[Extracted data entries]
= = = = = = =

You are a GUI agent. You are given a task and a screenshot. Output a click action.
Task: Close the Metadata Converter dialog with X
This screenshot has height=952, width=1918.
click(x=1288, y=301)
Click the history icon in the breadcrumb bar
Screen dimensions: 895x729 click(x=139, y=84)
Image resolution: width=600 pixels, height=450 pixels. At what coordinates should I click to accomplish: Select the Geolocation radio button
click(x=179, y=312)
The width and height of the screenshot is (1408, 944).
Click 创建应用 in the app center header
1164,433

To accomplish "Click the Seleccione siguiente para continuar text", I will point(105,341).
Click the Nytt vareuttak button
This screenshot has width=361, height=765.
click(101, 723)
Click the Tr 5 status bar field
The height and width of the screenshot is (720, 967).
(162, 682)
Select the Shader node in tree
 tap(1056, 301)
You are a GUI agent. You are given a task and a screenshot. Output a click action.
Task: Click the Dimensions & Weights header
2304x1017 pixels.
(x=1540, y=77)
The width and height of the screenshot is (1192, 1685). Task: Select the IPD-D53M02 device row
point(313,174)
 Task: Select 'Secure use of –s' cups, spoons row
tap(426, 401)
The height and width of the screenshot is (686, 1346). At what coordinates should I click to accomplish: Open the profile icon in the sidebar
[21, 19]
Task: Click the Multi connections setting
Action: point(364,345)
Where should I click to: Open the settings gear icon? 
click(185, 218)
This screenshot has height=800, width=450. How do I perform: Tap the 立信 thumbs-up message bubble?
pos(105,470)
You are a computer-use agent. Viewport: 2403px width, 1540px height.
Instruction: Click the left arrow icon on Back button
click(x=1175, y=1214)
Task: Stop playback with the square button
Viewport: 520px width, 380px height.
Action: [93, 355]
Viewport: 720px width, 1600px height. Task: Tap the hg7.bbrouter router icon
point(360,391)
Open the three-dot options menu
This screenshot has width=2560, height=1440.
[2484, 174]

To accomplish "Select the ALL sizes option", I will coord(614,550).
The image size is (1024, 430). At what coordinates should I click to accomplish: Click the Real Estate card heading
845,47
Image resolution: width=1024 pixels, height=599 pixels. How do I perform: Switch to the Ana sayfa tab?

= = = = = = =

What the task requires:
All of the entries should be repeated word for word.

Result:
You are a GUI agent. You are given a task and a screenshot. Output a click action.
Task: Close the Metadata Converter dialog with X
This screenshot has height=952, width=1918.
click(x=1288, y=301)
Click the history icon in the breadcrumb bar
Screen dimensions: 895x729 click(x=139, y=84)
Image resolution: width=600 pixels, height=450 pixels. At what coordinates should I click to accomplish: Select the Geolocation radio button
click(x=179, y=312)
The width and height of the screenshot is (1408, 944).
Click 创建应用 in the app center header
1164,433

To accomplish "Click the Seleccione siguiente para continuar text", I will point(105,341).
Click the Nytt vareuttak button
This screenshot has width=361, height=765.
click(101, 723)
Click the Tr 5 status bar field
The height and width of the screenshot is (720, 967).
(162, 682)
Select the Shader node in tree
 tap(1056, 301)
You are a GUI agent. You are given a task and a screenshot. Output a click action.
Task: Click the Dimensions & Weights header
2304x1017 pixels.
(x=1540, y=77)
The width and height of the screenshot is (1192, 1685). Task: Select the IPD-D53M02 device row
point(313,174)
 Task: Select 'Secure use of –s' cups, spoons row
tap(426, 401)
The height and width of the screenshot is (686, 1346). At what coordinates should I click to accomplish: Open the profile icon in the sidebar
[21, 19]
Task: Click the Multi connections setting
Action: point(364,345)
Where should I click to: Open the settings gear icon? 
click(185, 218)
This screenshot has height=800, width=450. How do I perform: Tap the 立信 thumbs-up message bubble?
pos(105,470)
You are a computer-use agent. Viewport: 2403px width, 1540px height.
Instruction: Click the left arrow icon on Back button
click(x=1175, y=1214)
Task: Stop playback with the square button
Viewport: 520px width, 380px height.
Action: [93, 355]
Viewport: 720px width, 1600px height. Task: Tap the hg7.bbrouter router icon
point(360,391)
Open the three-dot options menu
This screenshot has width=2560, height=1440.
[2484, 174]

To accomplish "Select the ALL sizes option", I will coord(614,550).
The image size is (1024, 430). At what coordinates should I click to accomplish: Click the Real Estate card heading
845,47
Image resolution: width=1024 pixels, height=599 pixels. How do I perform: Switch to the Ana sayfa tab?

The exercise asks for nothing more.